_WORK REQUIRED_
Your copy should begin at the line containing "Where should I" and end at the last line of the records; transcribe those lines exactly and leave out every picture.

(Records drawn from a dataset)
* * * * * * * * *

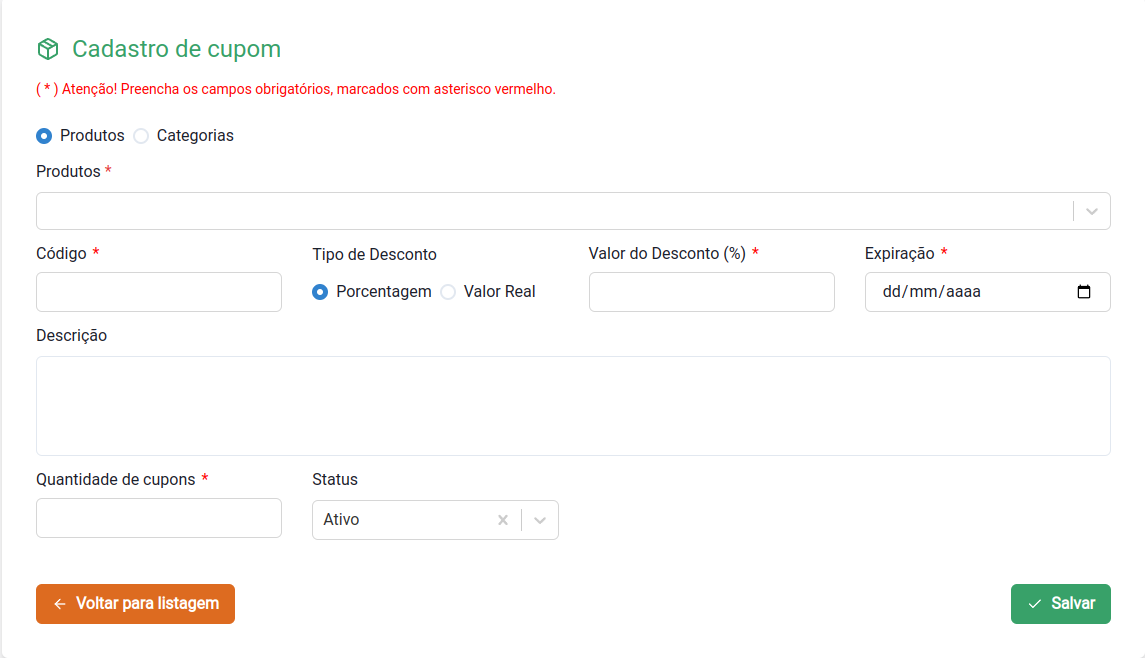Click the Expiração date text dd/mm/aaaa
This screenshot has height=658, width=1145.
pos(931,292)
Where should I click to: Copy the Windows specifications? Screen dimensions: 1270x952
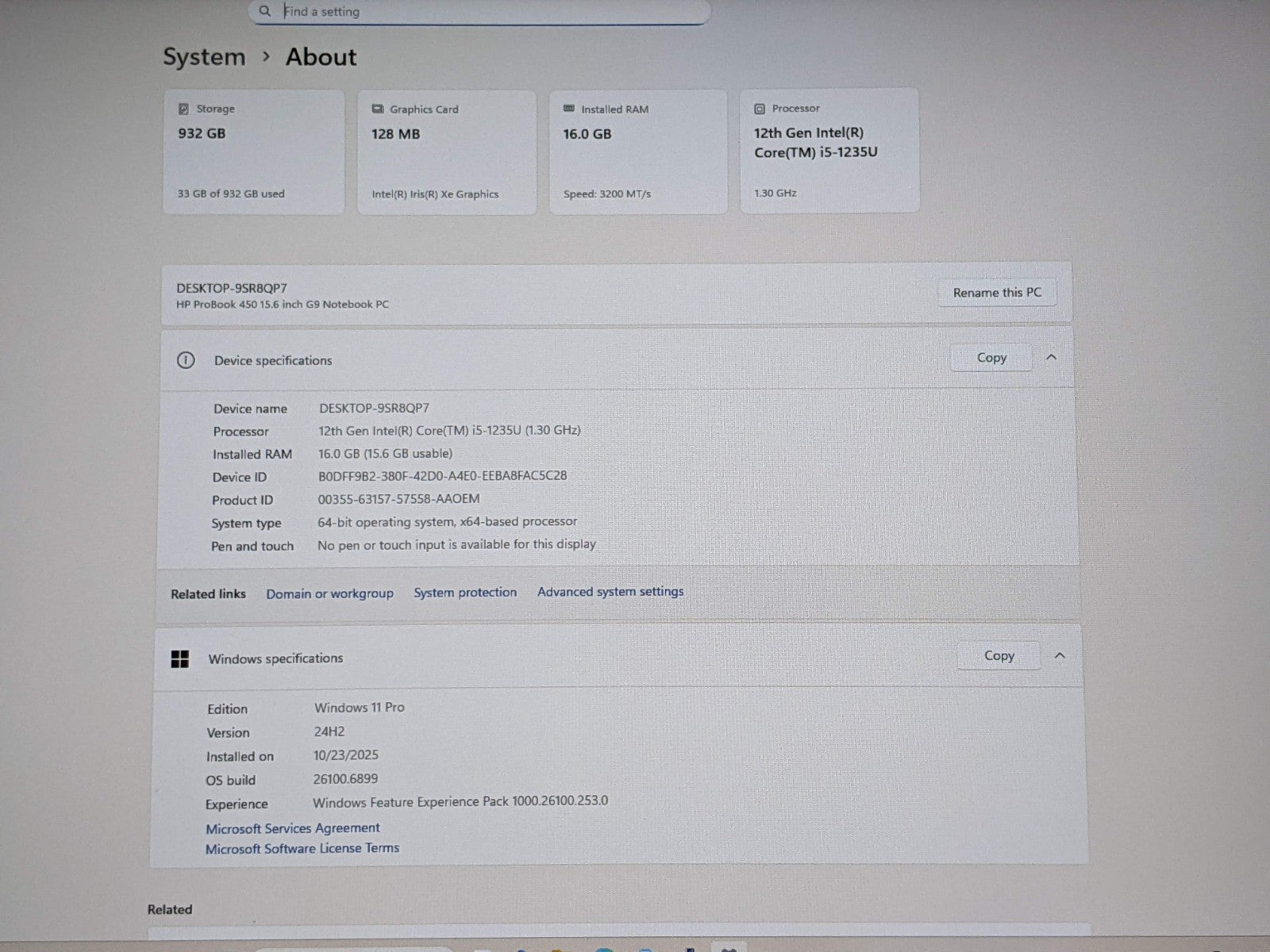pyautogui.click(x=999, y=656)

* * * * * * * * *

_ANSWER BOX_
Where should I click to: Copy the Windows specifications? Screen dimensions: 1270x952
pyautogui.click(x=999, y=656)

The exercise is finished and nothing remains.